(Problem to solve) Continue the text about McDonnell's 2006 legal opinion and its bearing on Youngkin, picking up after its last sentence.

━━ Provided passage

A fellow Republican’s legal reasoning 16 years ago affirming obstacles to equal rights for LGBTQ Virginians could complicate for Gov. Glenn Youngkin an unrelated matter that also makes him squeamish: protections for the environment.

In February 2006, Attorney General Bob McDonnell, who would be elected governor three years later, issued a legal opinion in which he said then-Gov. Tim Kaine, a Democrat, did not have the authority to put in place by executive order anti-discrimination safeguards for gay and lesbian state employees.

McDonnell said that because the Virginia legislature had not, by statute, designated sexual orientation as a protected class — as it had done with race, color, gender, religion, age and national origin — Kaine was altering state policy without the required consent of the General Assembly.

In 2020, Virginia — its government then fully controlled by Democrats — became the first Southern state to ban discrimination against LGBTQ people in employment, housing and public accommodation.

━━━━
━━ Data extract

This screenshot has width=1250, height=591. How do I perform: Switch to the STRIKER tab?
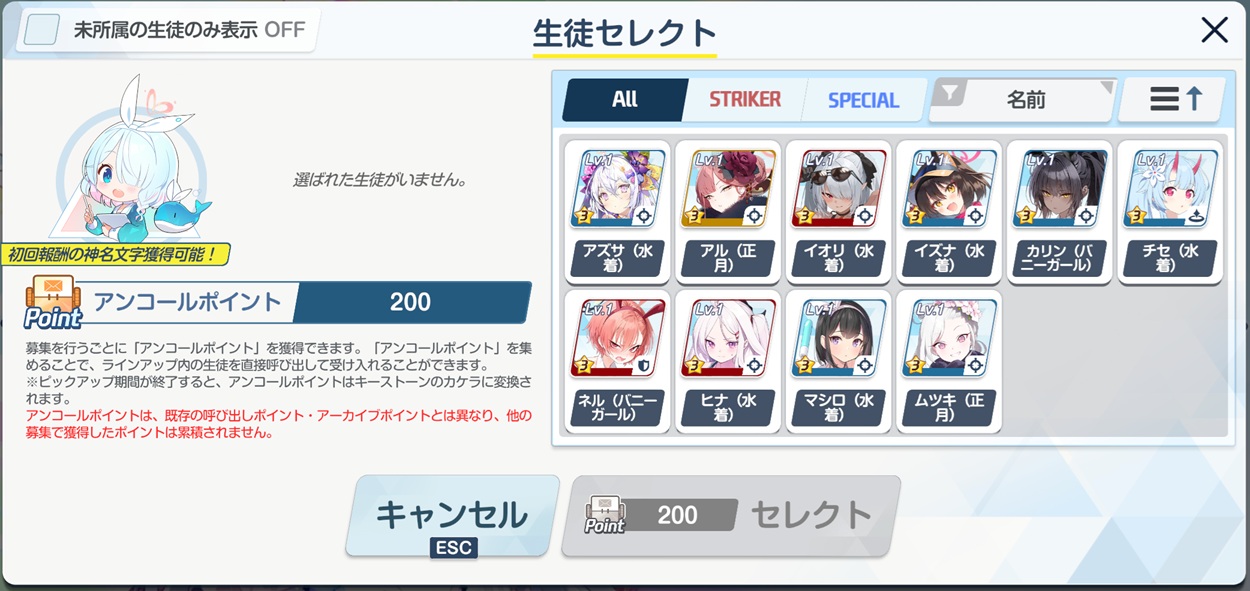[x=745, y=100]

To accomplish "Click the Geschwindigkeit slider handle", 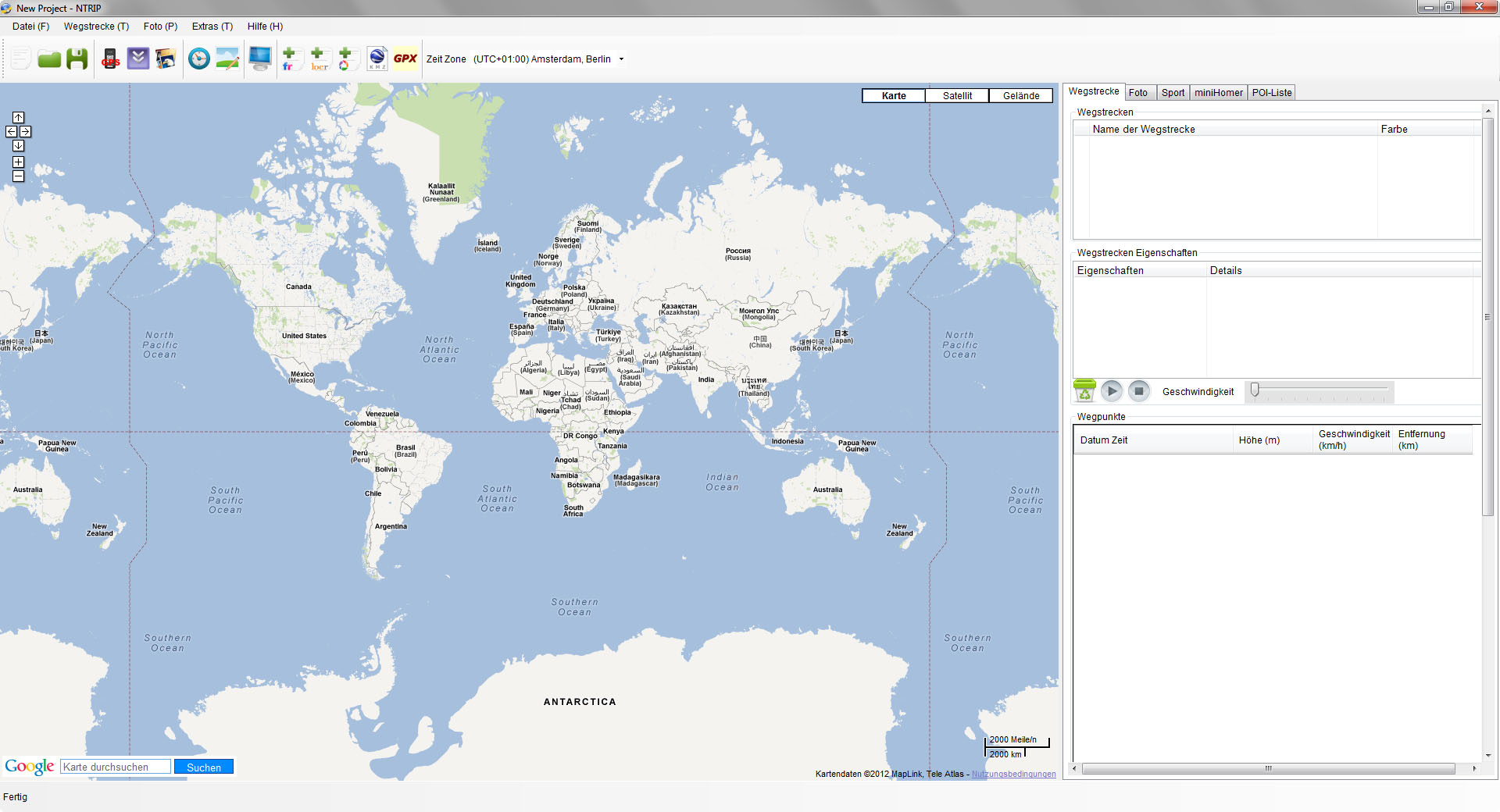I will [x=1255, y=390].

━━━━

(Output of the task)
Kaine, whose order extended one put in place by his predecessor, fellow Democrat Mark Warner, ignored McDonnell’s findings. McDonnell prepared the opinion for a Republican delegate long hostile to gay rights, Bob Marshall of Prince William County, who would be defeated in 2017 by Democrat Danica Roem, the nation’s first openly trans state legislator.

But what does sex — the topic of a largely forgotten treatise by a former attorney general — have to do with the politically sexy issue of greenhouse gases and Virginia’s efforts to control them? The answer may come down to five words in parentheses in the first paragraph of the third page of McDonnell’s nine-page letter to Marshall.

First, however, keep in mind the noisy fight between Youngkin and Democratic legislators over his announced plan to pull Virginia by the end of 2023 from an 11-state consortium to control carbon emissions through an exchange under which members pledge to put caps on emissions and require millions of dollars in payments to exceed agreed levels.

That money is a defining — and often-overlooked — feature of the program, which generated for Virginia in its first year nearly $230 million, much of it to pay for the disruptive consequences of climate change, such as destructive floods that swept through Southwest Virginia, a Republican bulwark that Youngkin carried in 2021.

Youngkin says the Regional Greenhouse Gas Initiative is needlessly driving up electric rates for Virginians because utilities are passing along to customers the higher-than-expected costs of breaching emission restrictions. Citing industry estimates, Youngkin says those higher bills could cost customers $1 billion to $1.2 billion over the next four years.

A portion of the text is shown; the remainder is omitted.